Saved data entries
▬▬▬

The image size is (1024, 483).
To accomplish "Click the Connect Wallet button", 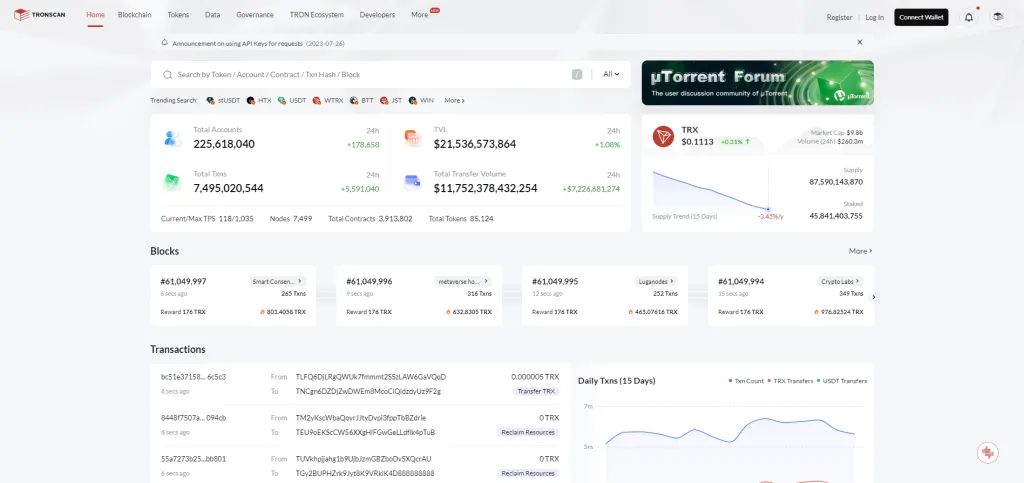I will tap(921, 17).
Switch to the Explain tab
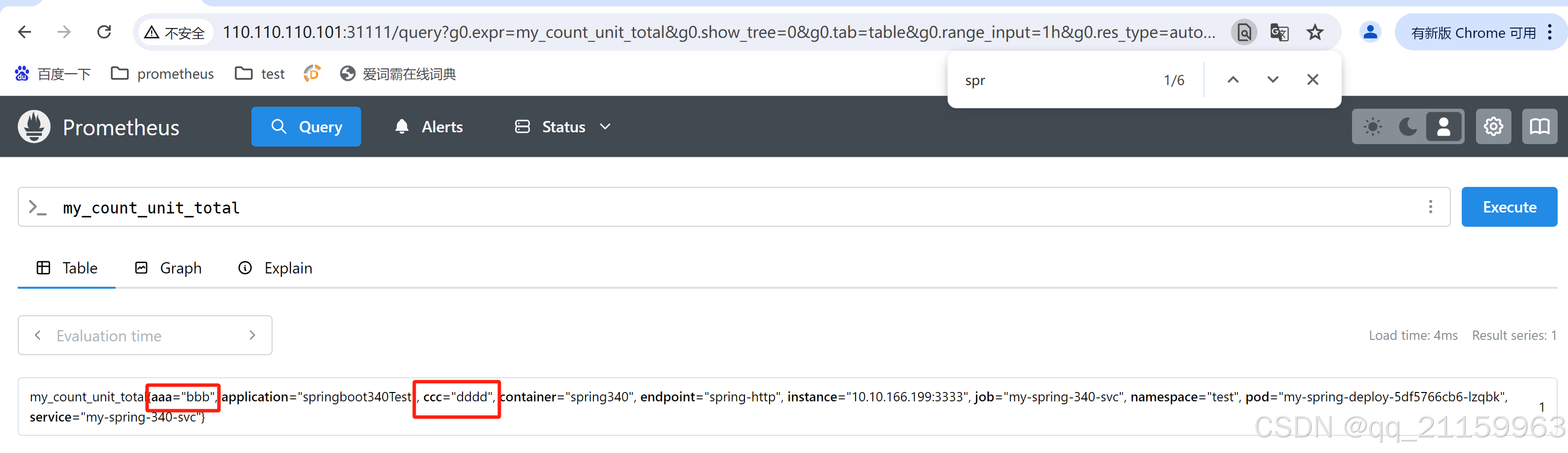Image resolution: width=1568 pixels, height=453 pixels. [x=275, y=268]
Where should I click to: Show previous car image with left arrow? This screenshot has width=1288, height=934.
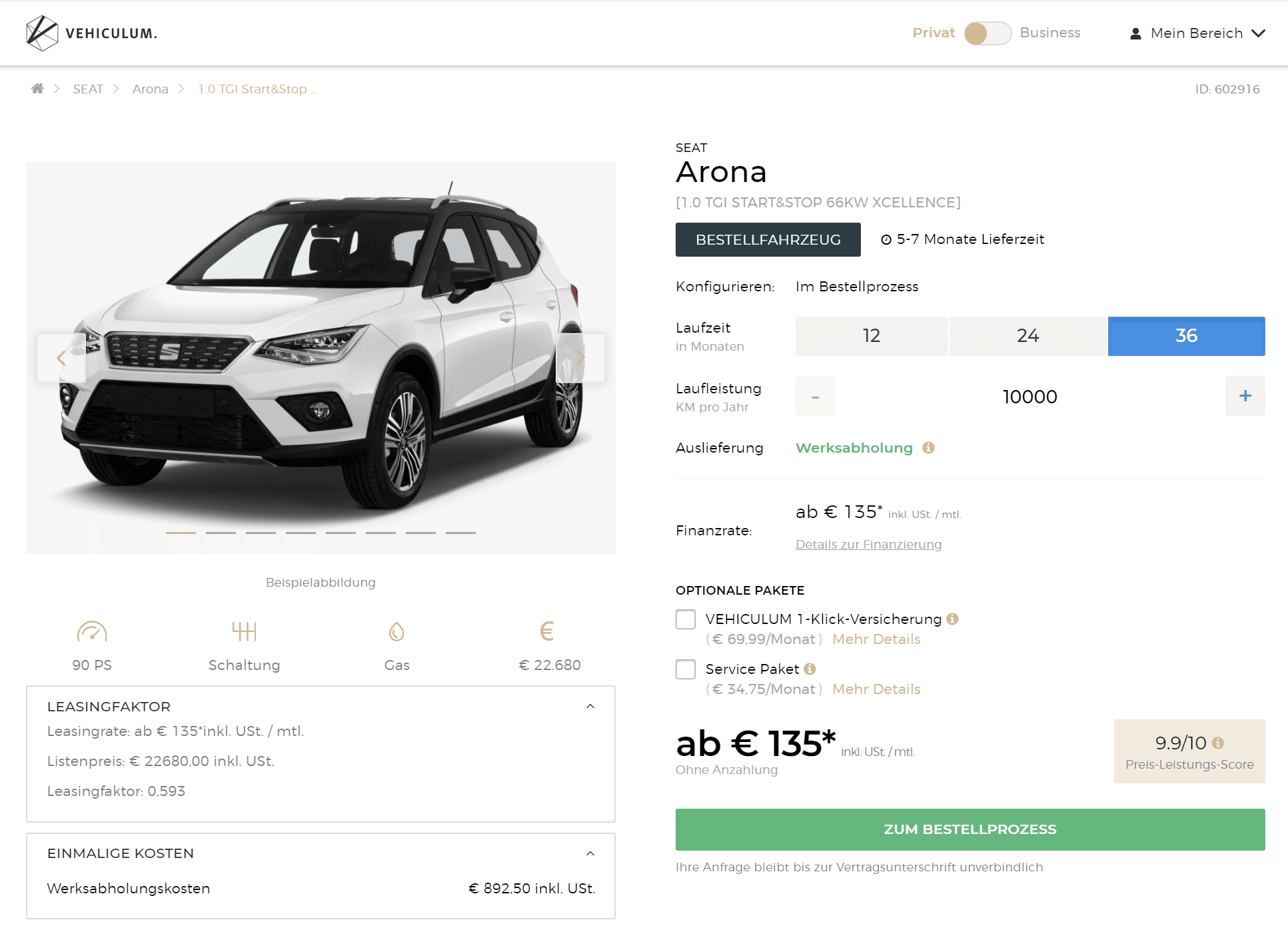tap(61, 358)
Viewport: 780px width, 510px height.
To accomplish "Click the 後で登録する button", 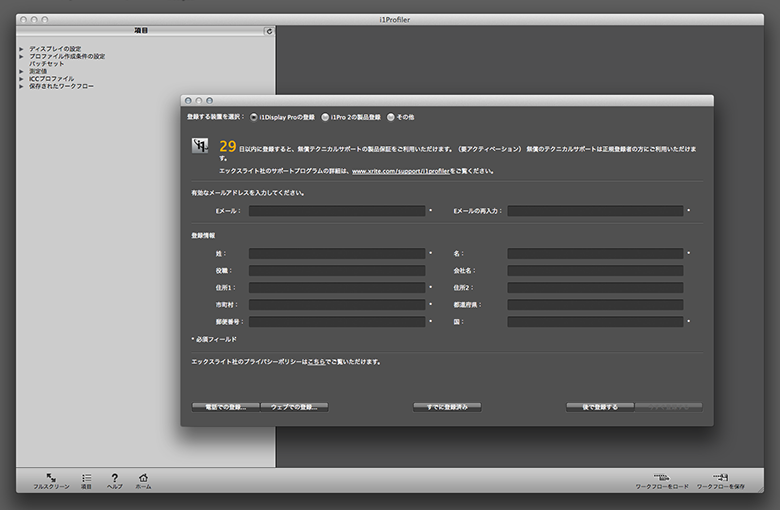I will [600, 407].
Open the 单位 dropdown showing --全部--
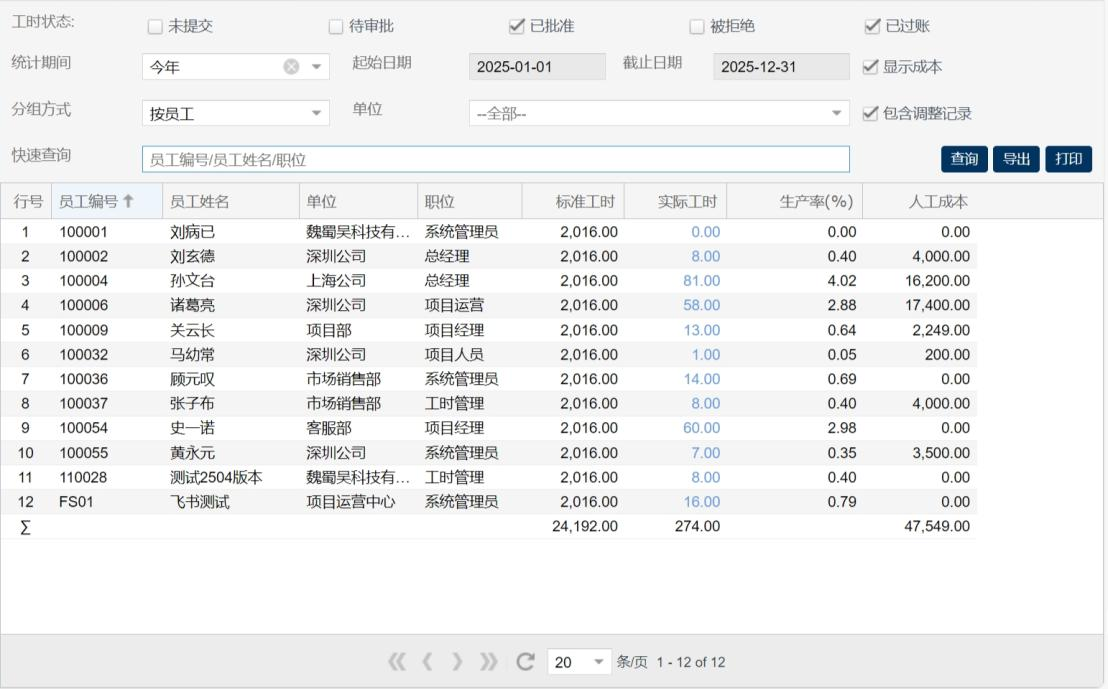This screenshot has width=1108, height=689. click(837, 113)
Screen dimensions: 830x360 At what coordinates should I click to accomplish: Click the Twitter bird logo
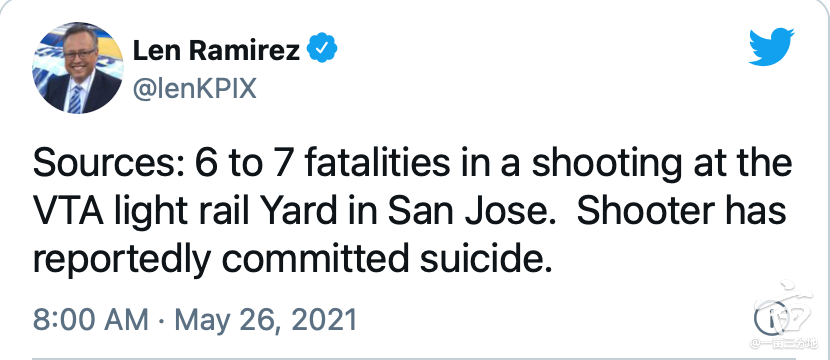[x=771, y=47]
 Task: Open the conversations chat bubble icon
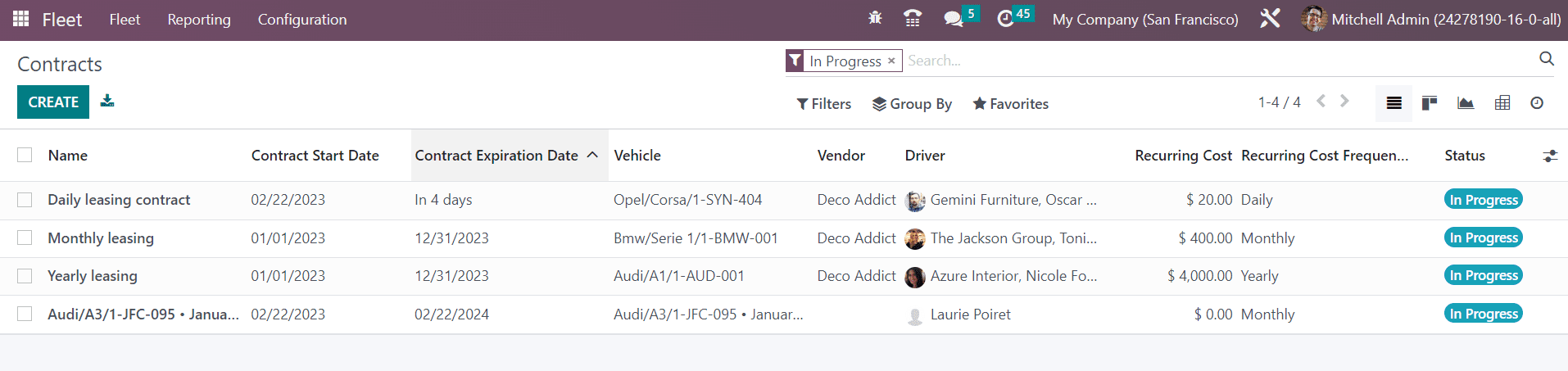[x=953, y=19]
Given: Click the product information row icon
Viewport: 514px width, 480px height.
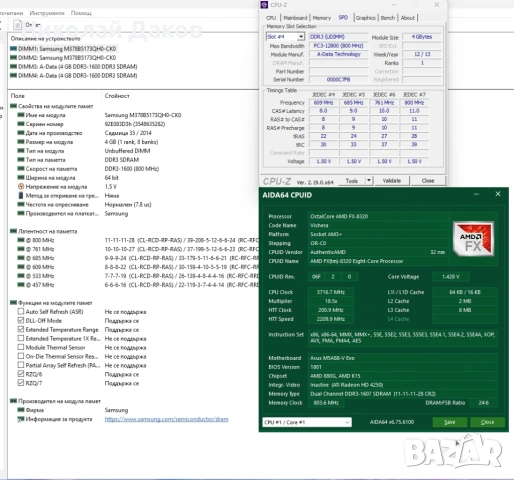Looking at the screenshot, I should (x=21, y=419).
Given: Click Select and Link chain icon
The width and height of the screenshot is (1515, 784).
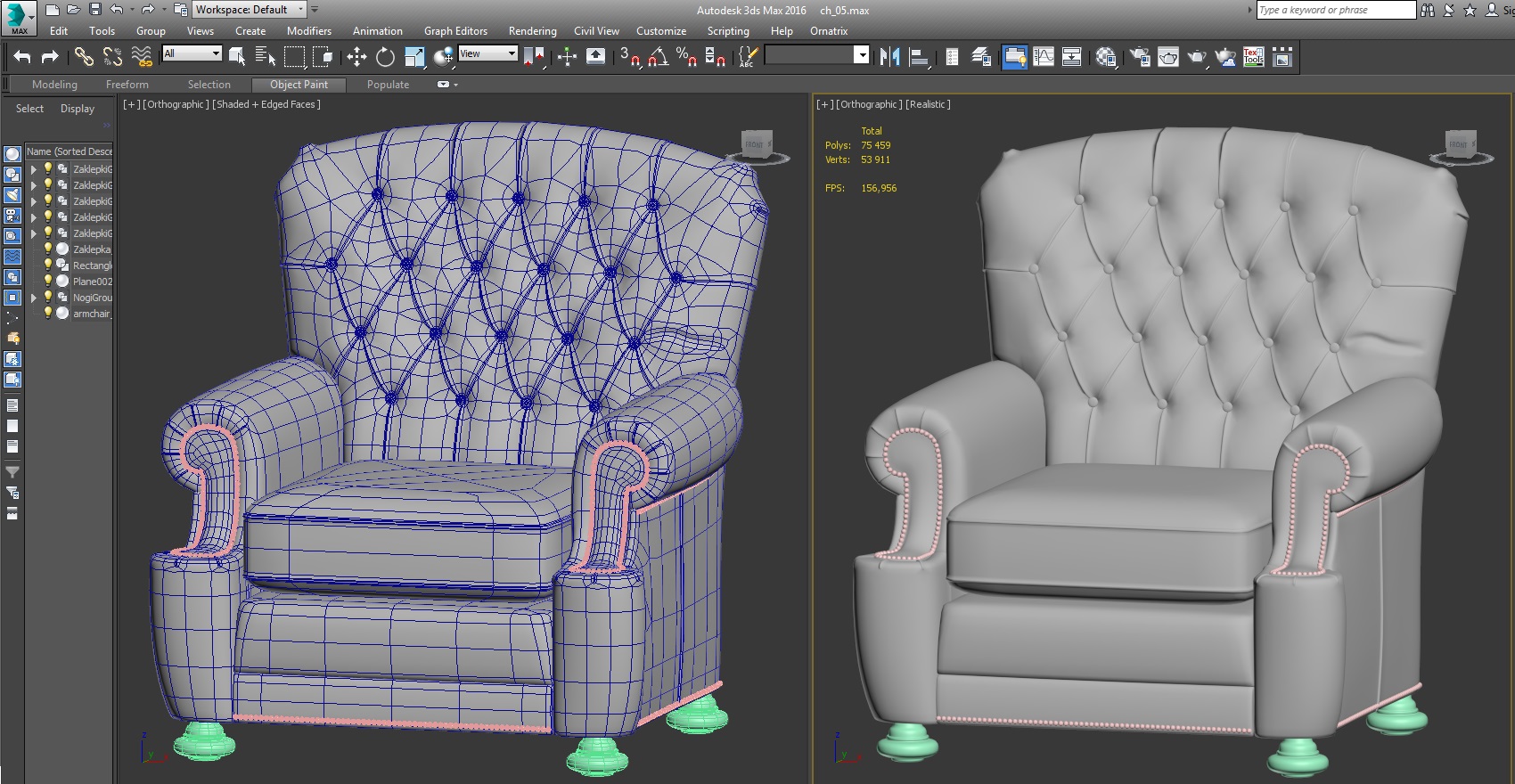Looking at the screenshot, I should click(84, 57).
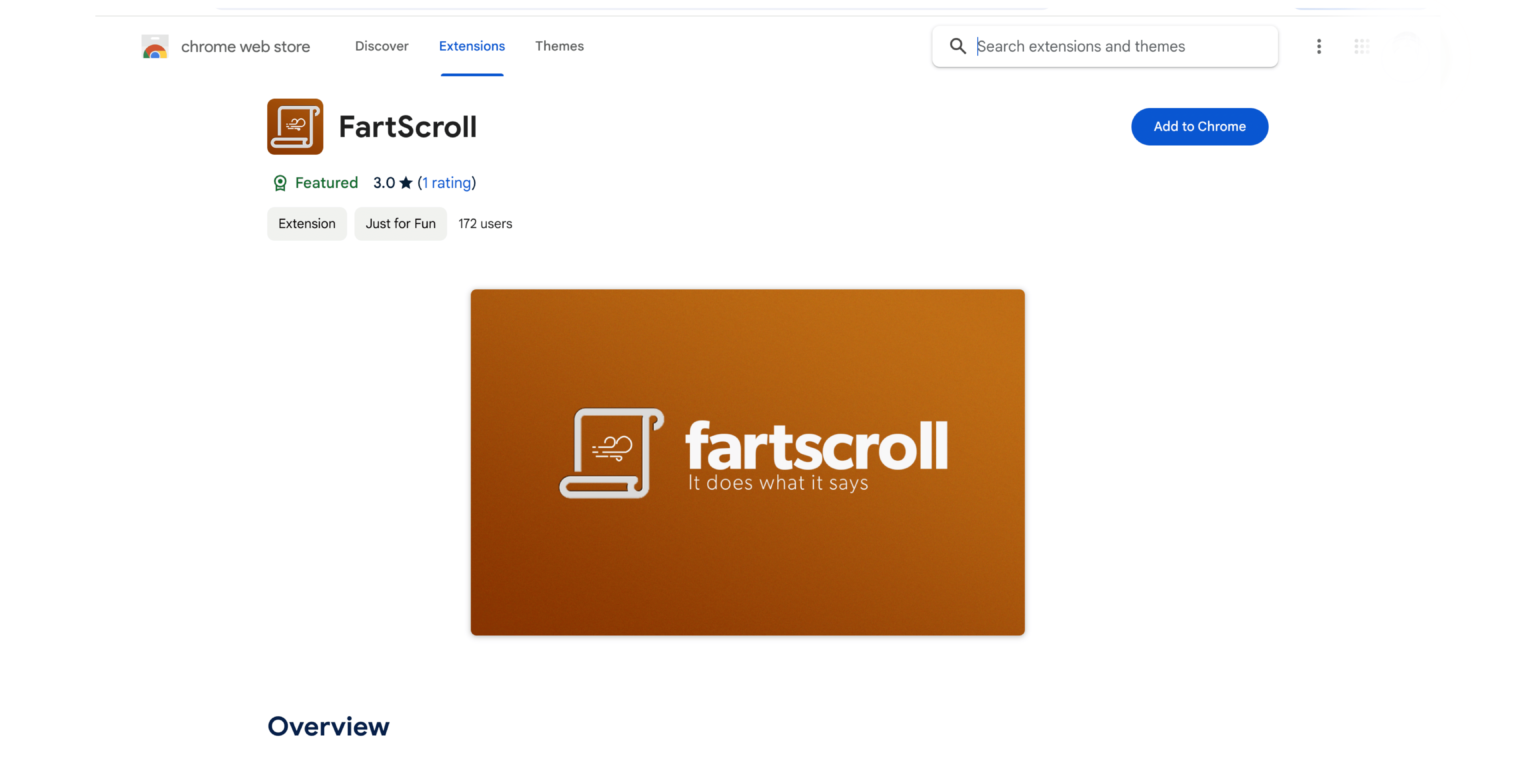Switch to the Themes tab
1536x768 pixels.
pos(559,46)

▬▬▬

EXERCISE PROMPT :: Beginning with the line that contains "Viewport: 514px width, 480px height.", print exactly every line through the end of the records, both included. Omit the pictures.

RESPONSE ::
Viewport: 514px width, 480px height.
Looking at the screenshot, I should (x=21, y=419).
Given: Click Select and Link chain icon
The width and height of the screenshot is (1515, 784).
Looking at the screenshot, I should click(84, 57).
Switch to the Themes tab
1536x768 pixels.
pos(559,46)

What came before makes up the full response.